Quote from: BedrockBrendan;729981Not having read the playtest material, do they actually say what damage on a miss is supposed to represent? I am just curious about the explanation because that would definitely shape my feelings about it. Is it supposed to be something like you slam your sword into someone with such force, even if they block there is enough power to do some minimal damage. Or is it meant to be some kind of underhanded manuever where you slip in some minor dirty trick to get a little bit of damage in. I am just not sure how the ability is presented in the first place.

It is a fighting style called Great Weapon Fighting that can be picked by the Fighter. On a miss with a 2H or versatile weapon the fighter does damage equal to his strength modifier. There is no explanation or fluff text.

estar

Quote from: jibbajibba;729983The original abstract model has been usurped by the increasing sophistication of the game and the desire to add more options. This means that rules relying on that abstraction no longer makes sense.
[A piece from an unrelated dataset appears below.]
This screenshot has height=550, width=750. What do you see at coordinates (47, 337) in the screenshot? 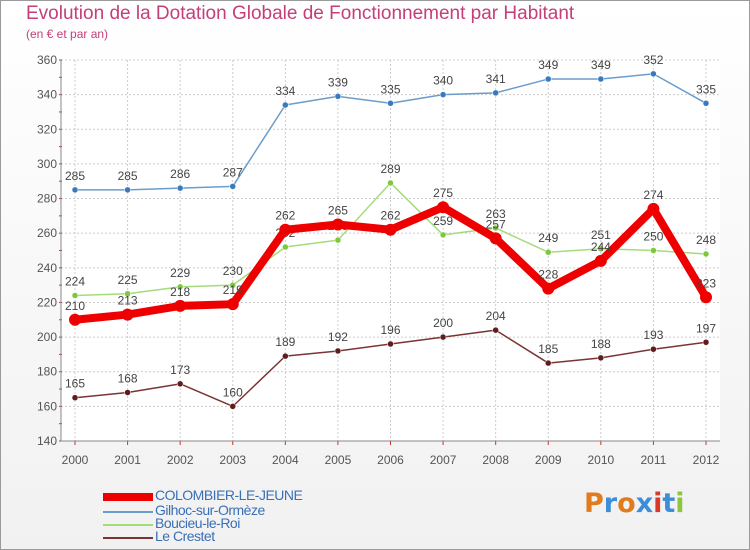
I see `y-tick-label-200: 200` at bounding box center [47, 337].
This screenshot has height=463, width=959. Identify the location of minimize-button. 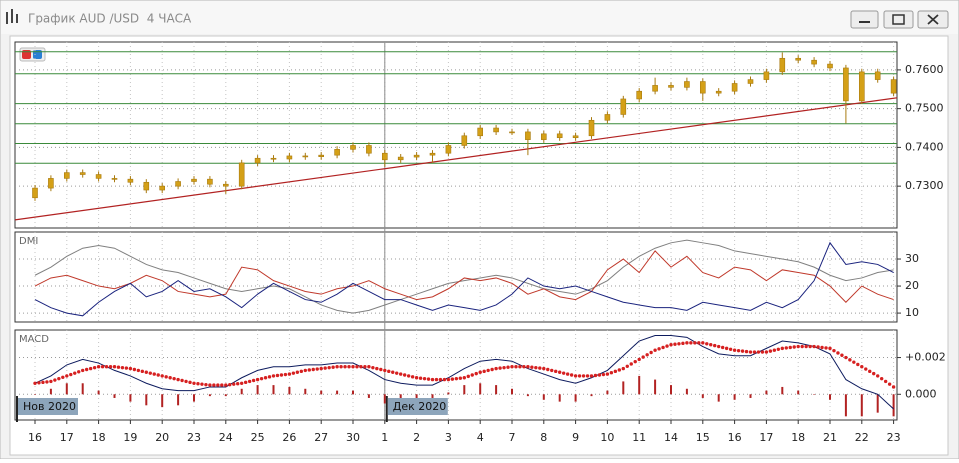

You need to simplify and unabstract (??) the model define it clearly then you can design to it in a consistent way.

You are overthinking it.

The Great Weapon Fighting mechanic is fine with the the abstract of D&D combat. If want to get technical about I suppose you could say if the attack is higher than 10 + dex mod then it does damage on a miss. But that just make  it more fussy.

The primary problem is not the "design" or the "abstraction". The problem is that vast majority of gamers equate a dice roll with a single swing the weapon. It is natural and logical to make this assumption. That is the primary problem with the mechanic not the design. For the above reason I would not include any type of damage/effect on a miss mechanic in a D&D derived game.